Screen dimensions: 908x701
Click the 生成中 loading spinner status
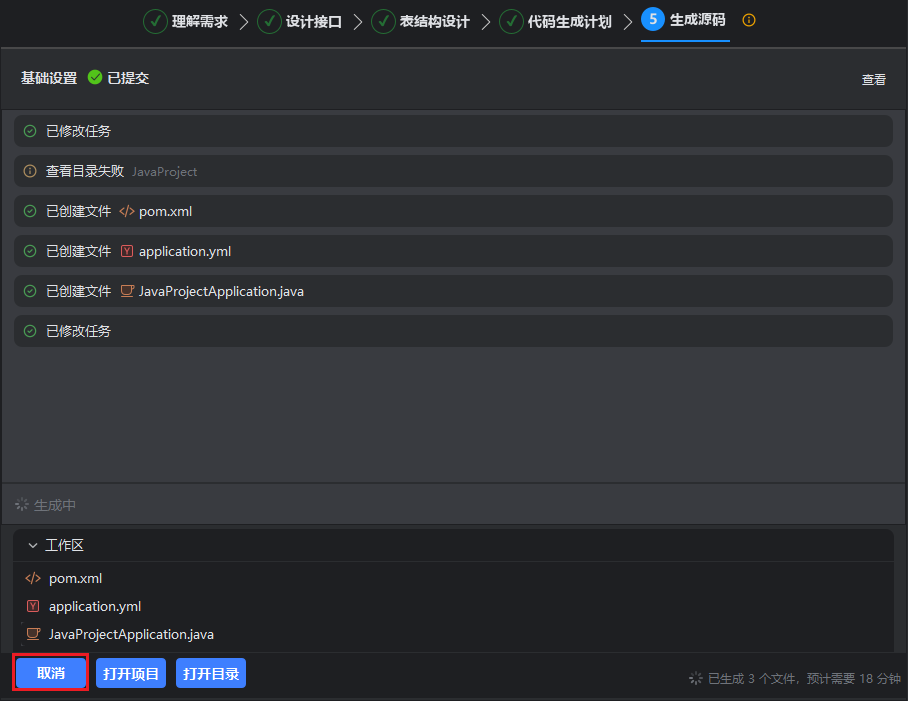22,505
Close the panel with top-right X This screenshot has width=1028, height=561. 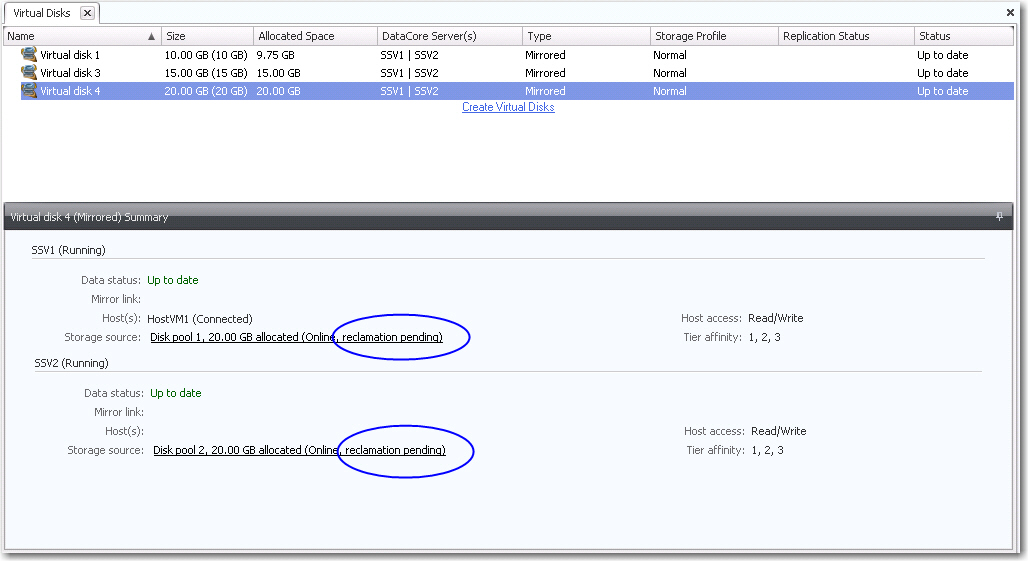pyautogui.click(x=1010, y=13)
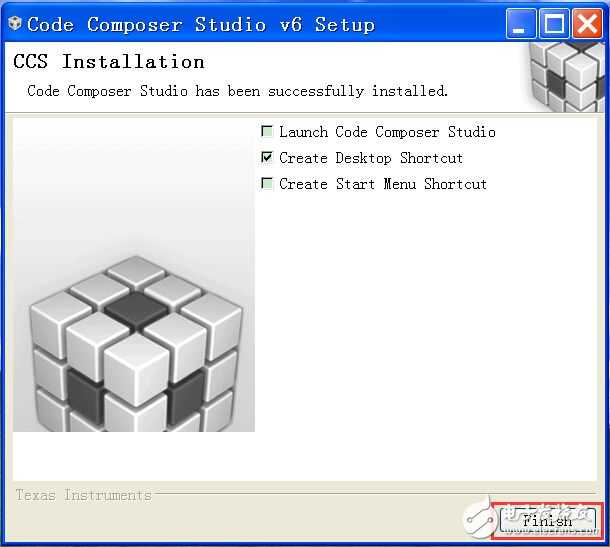Viewport: 610px width, 547px height.
Task: Click the Launch Code Composer Studio label text
Action: (387, 132)
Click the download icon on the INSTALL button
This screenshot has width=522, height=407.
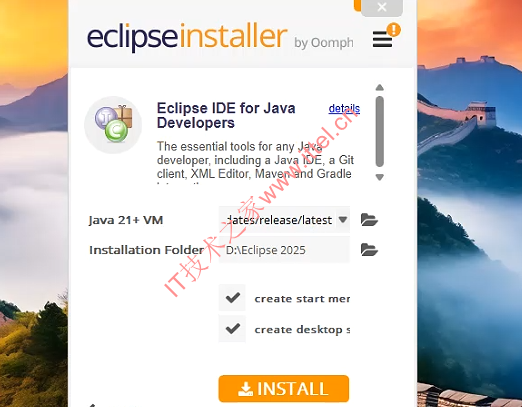tap(245, 389)
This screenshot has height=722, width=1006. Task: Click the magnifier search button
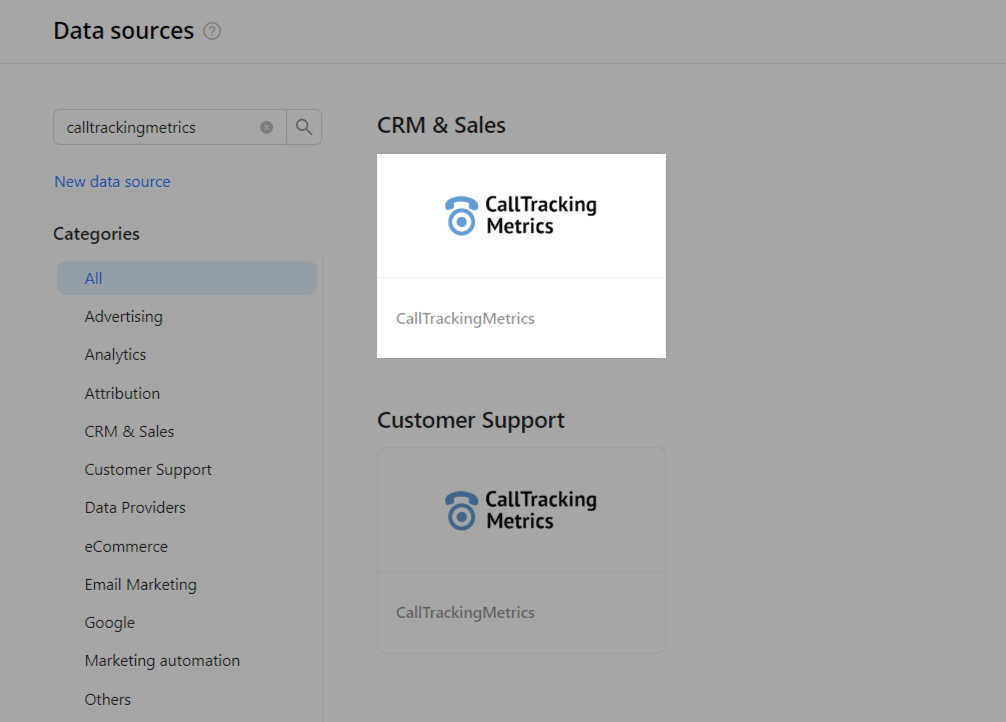pos(304,127)
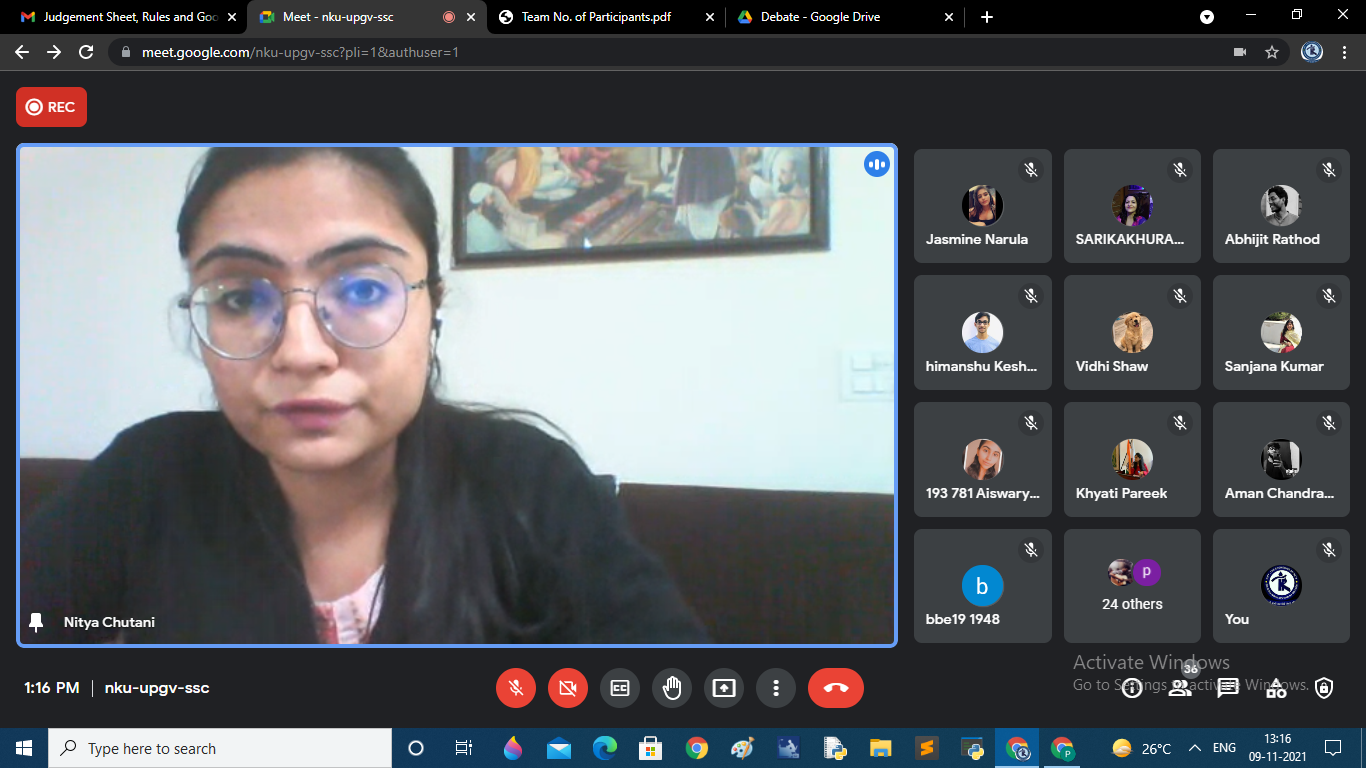1366x768 pixels.
Task: Reload the Meet page
Action: 86,52
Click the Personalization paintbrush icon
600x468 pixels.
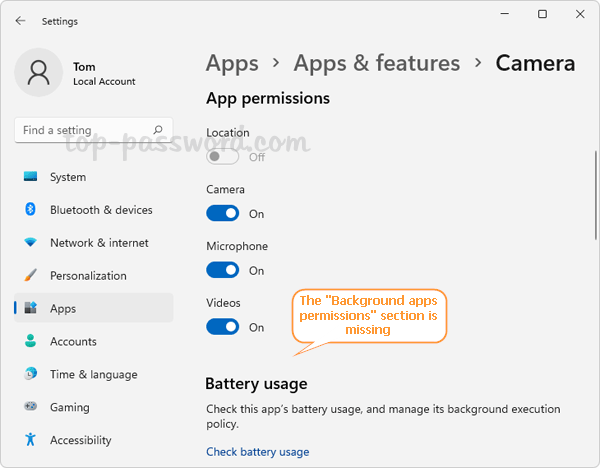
───
## [TASK TO CARRY OUT]
Transcribe only the lines from the one holding "Click the download icon on the INSTALL button" through the last line of the listing above, inclusive, and do not include the pictures.

## [YOUR RESPONSE]
Click the download icon on the INSTALL button
This screenshot has width=522, height=407.
tap(245, 389)
This screenshot has height=722, width=1006. Task: Click the magnifier search button
pos(304,127)
1366x768 pixels.
Task: Reload the Meet page
Action: 86,52
Click the Personalization paintbrush icon
600x468 pixels.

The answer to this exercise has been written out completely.